Understanding the intuitive definition of mixing time, and how to track it (for example, the rate at which the algorithm is discovering the fiber), are important!

You are free to locate a discrete data set, which you can covert into a contingency table, on your own but please get approval and/or help from the instructor as necessary.

Phylogenetics, DNA data, and polynomials for tree reconstructions

Project focus: learn how polynomials defining the model are used to analyze data and fit a model in computational biology.

Main reference: J. Fernández-Sánchez, M. Casanellas, Invariant versus classical approach when evolution is heterogeneous across sites and lineages, Systematic Biology(open in new window) (2016), 65 (2), 280-291, doi 10.1093/sysbio/syv086.

This paper Toric ideals of phylogenetic invariants includes a full picture but you would only be focused on understanding Theorem 2 (a), including a worked-out example.

There is also a great book resource: “Algebraic statistics for computational biology” ASCB, where all of the background material can be found. This paper can serve as a general background reference, in particular its first two sections give an excellent overview.

Use model ideals and/or Eucledian distance to test model fit

Project focus: Figure out how to use ideal generators and/or euclidean distance to test if a data set comes from a particular

The minimum deliverable will be a detailed formulation of the nearest-point problem, and a proposal on how to use Euclidean distance and how might one use polynomials vanishing on the model to try to solve it. A worked out example would be ideal. (If the team does more, and solves a problem for a simple model, this may actually become a research paper.)
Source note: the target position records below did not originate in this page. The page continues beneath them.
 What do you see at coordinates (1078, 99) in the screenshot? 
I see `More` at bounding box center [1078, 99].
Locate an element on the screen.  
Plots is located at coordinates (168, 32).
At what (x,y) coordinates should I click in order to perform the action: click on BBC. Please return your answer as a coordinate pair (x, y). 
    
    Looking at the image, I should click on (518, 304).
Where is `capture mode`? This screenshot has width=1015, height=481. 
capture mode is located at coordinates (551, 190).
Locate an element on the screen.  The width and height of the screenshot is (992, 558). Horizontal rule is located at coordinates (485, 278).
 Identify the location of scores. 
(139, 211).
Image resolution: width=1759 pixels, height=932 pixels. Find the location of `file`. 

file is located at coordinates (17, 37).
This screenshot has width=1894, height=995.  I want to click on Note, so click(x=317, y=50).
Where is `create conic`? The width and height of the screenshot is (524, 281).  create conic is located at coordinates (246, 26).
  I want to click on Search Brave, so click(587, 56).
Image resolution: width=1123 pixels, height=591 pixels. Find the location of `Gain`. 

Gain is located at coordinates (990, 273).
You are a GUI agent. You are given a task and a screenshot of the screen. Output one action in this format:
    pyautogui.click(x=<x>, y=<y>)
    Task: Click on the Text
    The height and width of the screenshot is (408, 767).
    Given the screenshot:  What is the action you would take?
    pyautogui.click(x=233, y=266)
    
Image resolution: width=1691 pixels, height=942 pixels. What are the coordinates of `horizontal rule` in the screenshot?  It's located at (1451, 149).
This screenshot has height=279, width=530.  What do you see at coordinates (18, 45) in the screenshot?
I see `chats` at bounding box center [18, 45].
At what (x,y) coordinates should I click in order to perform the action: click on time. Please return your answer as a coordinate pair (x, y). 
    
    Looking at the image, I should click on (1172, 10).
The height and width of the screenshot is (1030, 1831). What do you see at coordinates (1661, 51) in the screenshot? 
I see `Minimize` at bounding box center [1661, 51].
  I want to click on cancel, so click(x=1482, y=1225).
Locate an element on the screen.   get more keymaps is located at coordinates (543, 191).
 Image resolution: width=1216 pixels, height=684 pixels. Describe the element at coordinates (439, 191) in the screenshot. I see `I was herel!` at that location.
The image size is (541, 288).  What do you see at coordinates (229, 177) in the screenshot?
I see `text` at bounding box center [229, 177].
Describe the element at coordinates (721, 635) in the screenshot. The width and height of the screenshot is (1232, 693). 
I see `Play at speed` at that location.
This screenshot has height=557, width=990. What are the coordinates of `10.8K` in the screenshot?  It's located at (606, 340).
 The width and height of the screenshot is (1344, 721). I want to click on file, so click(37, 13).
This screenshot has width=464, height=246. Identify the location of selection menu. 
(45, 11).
This is an open problem that would already be very interesting for at least simple contingency table models, small model of independence, or small CI model. Using simulated data is OK for this project, but if you have ideas on real data sets, please go ahead.

Some related work:

An example paper does this for biological models, where they essentially contrast complex geometry vs. real life. Main reference: M. Casanellas, J. Fernández-Sánchez, M. Garrote-López, Distance to the stochastic part of phylogenetic varieties, Journal of Symbolic Computation (2021), vol. 104, 563-682, https://arxiv.org/abs/1912.02138. Reading this paper, one should understand how “distance” is computed and what “stochastic part” means.
Euclidean distance degree defines the notion of Euclidean distance; this paper is an application which computes ED using julia.
Bernd Sturmfels’ ICM22 talk slides 6-7-8 summarize ED degree.

Learning a causal DAG

I do not have a full-fledged description of this project, but if it is a hot topic, we can revisit.

This problem is a bit more open-ended. The goal is to find a way to use code for learning a causal DAG github link I found this sentence “the CausalDAG Python package available at https://github.com/uhlerlab/causaldag, which provides an efficient implementation of Algorithm 4.” in this paper.

Additional resources

papers

In case you are wondering why we ever even need to sample from the fiber, consider this graph-theory asymptotic result on the sizes of fibers of just 2-way tables.
Check this out if you are interested in blending machine learning methods with algebraic: cached sufficient statistics.
Talk on using interventional data for causal discovery. The first half of the talk walks through graphical models, causal discovery, and how machine learning can interact with the solution of the problem effectively.

data

It is best to get your own!

If you are looking for network data to use, you can collect social media data. For graduate students, R packages like twitteR and Rfacebook are a good option.

https://data.cityofchicago.org/ City of Chicago data portal has lots of data you can browse and download.
if you are interested in already visualized data, you can take a look at chichives.com.

Useful sites for network data, which you may reference to see what things look like:

Regarding hwX:

Read section 3 of this paper which is on Algebraic Statistics. The author, Aida Maraj, a postdoc at the University of Michigan, will come and give a talk on March 3rd.
About Markov bases: Felix Almendra Hernandez, a PhD student in UC Davis, will come and give a lecture on his work and qualifying exam in this research area on April 7th.